Prompt: Copy out all of the data below line for line, keeping every character as it stands.

Data for this task:
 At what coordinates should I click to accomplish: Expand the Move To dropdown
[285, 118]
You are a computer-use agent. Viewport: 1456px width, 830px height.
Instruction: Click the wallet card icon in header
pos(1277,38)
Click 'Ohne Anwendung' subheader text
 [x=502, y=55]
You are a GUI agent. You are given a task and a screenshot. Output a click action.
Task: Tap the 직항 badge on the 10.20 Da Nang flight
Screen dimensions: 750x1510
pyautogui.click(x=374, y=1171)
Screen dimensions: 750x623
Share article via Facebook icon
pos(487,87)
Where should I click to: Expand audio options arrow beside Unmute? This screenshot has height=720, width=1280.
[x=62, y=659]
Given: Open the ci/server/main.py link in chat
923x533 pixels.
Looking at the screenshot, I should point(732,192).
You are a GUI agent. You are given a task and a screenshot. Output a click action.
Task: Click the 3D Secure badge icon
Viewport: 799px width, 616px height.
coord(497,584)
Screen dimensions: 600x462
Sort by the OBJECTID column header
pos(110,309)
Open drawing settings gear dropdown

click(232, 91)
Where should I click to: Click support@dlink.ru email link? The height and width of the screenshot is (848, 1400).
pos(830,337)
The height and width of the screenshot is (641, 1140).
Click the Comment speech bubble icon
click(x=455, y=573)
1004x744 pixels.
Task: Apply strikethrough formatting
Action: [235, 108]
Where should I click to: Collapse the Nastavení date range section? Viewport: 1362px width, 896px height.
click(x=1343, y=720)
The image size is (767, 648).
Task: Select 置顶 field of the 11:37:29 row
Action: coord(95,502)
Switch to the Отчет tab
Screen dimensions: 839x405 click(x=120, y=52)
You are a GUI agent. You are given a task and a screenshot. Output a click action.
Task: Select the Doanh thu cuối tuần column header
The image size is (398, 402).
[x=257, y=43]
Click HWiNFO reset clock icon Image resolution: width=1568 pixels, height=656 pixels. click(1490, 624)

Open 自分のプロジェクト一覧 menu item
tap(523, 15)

Solution to this task:
 At what coordinates should I click to accomplish: Expand the Move To dropdown
[285, 118]
You are a computer-use agent. Viewport: 1456px width, 830px height.
Instruction: Click the wallet card icon in header
pos(1277,38)
Click 'Ohne Anwendung' subheader text
 [x=502, y=55]
You are a GUI agent. You are given a task and a screenshot. Output a click action.
Task: Tap the 직항 badge on the 10.20 Da Nang flight
Screen dimensions: 750x1510
pyautogui.click(x=374, y=1171)
Screen dimensions: 750x623
Share article via Facebook icon
pos(487,87)
Where should I click to: Expand audio options arrow beside Unmute? This screenshot has height=720, width=1280.
[x=62, y=659]
Given: Open the ci/server/main.py link in chat
923x533 pixels.
Looking at the screenshot, I should point(732,192).
You are a GUI agent. You are given a task and a screenshot. Output a click action.
Task: Click the 3D Secure badge icon
Viewport: 799px width, 616px height.
coord(497,584)
Screen dimensions: 600x462
Sort by the OBJECTID column header
pos(110,309)
Open drawing settings gear dropdown

click(232, 91)
Where should I click to: Click support@dlink.ru email link? The height and width of the screenshot is (848, 1400).
pos(830,337)
The height and width of the screenshot is (641, 1140).
Click the Comment speech bubble icon
click(x=455, y=573)
1004x744 pixels.
Task: Apply strikethrough formatting
Action: [235, 108]
Where should I click to: Collapse the Nastavení date range section? Viewport: 1362px width, 896px height.
click(x=1343, y=720)
The image size is (767, 648).
Task: Select 置顶 field of the 11:37:29 row
Action: coord(95,502)
Switch to the Отчет tab
Screen dimensions: 839x405 click(x=120, y=52)
You are a GUI agent. You are given a task and a screenshot. Output a click action.
Task: Select the Doanh thu cuối tuần column header
The image size is (398, 402).
[x=257, y=43]
Click HWiNFO reset clock icon Image resolution: width=1568 pixels, height=656 pixels. click(1490, 624)

Open 自分のプロジェクト一覧 menu item
tap(523, 15)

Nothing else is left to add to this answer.